> **Goal of the exercise**
Nothing in the data is to be left out; copy it exactly.

━━ Material provided ━━

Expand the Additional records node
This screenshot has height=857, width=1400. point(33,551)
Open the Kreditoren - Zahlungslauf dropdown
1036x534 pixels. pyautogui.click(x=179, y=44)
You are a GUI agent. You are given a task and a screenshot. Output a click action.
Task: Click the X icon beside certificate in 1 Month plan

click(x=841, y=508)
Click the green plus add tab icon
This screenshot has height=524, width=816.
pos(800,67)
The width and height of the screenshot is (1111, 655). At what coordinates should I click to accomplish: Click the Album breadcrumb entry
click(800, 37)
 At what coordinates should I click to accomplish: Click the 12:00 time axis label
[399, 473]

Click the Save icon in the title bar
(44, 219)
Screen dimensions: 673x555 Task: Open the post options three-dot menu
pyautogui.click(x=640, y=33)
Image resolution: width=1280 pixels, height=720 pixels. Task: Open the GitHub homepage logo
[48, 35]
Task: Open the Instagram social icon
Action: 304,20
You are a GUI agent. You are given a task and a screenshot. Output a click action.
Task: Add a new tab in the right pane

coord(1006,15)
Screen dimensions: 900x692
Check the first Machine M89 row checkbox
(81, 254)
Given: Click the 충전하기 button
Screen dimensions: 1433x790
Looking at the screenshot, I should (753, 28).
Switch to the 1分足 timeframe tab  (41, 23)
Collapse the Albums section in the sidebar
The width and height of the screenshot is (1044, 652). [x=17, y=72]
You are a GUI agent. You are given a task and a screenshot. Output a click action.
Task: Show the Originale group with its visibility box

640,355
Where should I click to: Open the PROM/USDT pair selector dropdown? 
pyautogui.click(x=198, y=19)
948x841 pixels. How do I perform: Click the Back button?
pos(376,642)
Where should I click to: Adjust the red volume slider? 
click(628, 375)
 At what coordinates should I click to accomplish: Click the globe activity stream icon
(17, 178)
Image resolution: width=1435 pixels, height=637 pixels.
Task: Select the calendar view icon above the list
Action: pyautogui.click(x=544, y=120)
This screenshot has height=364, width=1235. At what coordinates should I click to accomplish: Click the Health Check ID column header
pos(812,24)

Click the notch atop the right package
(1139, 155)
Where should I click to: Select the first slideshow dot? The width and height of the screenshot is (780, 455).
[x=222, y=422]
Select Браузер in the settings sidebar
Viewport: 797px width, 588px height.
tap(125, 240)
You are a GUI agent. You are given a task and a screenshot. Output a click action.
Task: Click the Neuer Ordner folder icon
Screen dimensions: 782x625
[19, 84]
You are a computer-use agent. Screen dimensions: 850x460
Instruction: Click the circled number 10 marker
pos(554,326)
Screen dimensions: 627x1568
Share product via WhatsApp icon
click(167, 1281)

━━━

> **Result**
Expand the Additional records node
This screenshot has height=857, width=1400. point(33,551)
Open the Kreditoren - Zahlungslauf dropdown
1036x534 pixels. pyautogui.click(x=179, y=44)
You are a GUI agent. You are given a task and a screenshot. Output a click action.
Task: Click the X icon beside certificate in 1 Month plan

click(x=841, y=508)
Click the green plus add tab icon
This screenshot has height=524, width=816.
pos(800,67)
The width and height of the screenshot is (1111, 655). At what coordinates should I click to accomplish: Click the Album breadcrumb entry
click(800, 37)
 At what coordinates should I click to accomplish: Click the 12:00 time axis label
[399, 473]

Click the Save icon in the title bar
(44, 219)
Screen dimensions: 673x555 Task: Open the post options three-dot menu
pyautogui.click(x=640, y=33)
Image resolution: width=1280 pixels, height=720 pixels. Task: Open the GitHub homepage logo
[48, 35]
Task: Open the Instagram social icon
Action: 304,20
You are a GUI agent. You are given a task and a screenshot. Output a click action.
Task: Add a new tab in the right pane

coord(1006,15)
Screen dimensions: 900x692
Check the first Machine M89 row checkbox
(81, 254)
Given: Click the 충전하기 button
Screen dimensions: 1433x790
Looking at the screenshot, I should (753, 28).
Switch to the 1分足 timeframe tab  (41, 23)
Collapse the Albums section in the sidebar
The width and height of the screenshot is (1044, 652). [x=17, y=72]
You are a GUI agent. You are given a task and a screenshot. Output a click action.
Task: Show the Originale group with its visibility box

640,355
Where should I click to: Open the PROM/USDT pair selector dropdown? 
pyautogui.click(x=198, y=19)
948x841 pixels. How do I perform: Click the Back button?
pos(376,642)
Where should I click to: Adjust the red volume slider? 
click(628, 375)
 At what coordinates should I click to accomplish: Click the globe activity stream icon
(17, 178)
Image resolution: width=1435 pixels, height=637 pixels.
Task: Select the calendar view icon above the list
Action: pyautogui.click(x=544, y=120)
This screenshot has height=364, width=1235. At what coordinates should I click to accomplish: Click the Health Check ID column header
pos(812,24)

Click the notch atop the right package
(1139, 155)
Where should I click to: Select the first slideshow dot? The width and height of the screenshot is (780, 455).
[x=222, y=422]
Select Браузер in the settings sidebar
Viewport: 797px width, 588px height.
tap(125, 240)
You are a GUI agent. You are given a task and a screenshot. Output a click action.
Task: Click the Neuer Ordner folder icon
Screen dimensions: 782x625
[19, 84]
You are a computer-use agent. Screen dimensions: 850x460
Instruction: Click the circled number 10 marker
pos(554,326)
Screen dimensions: 627x1568
Share product via WhatsApp icon
click(167, 1281)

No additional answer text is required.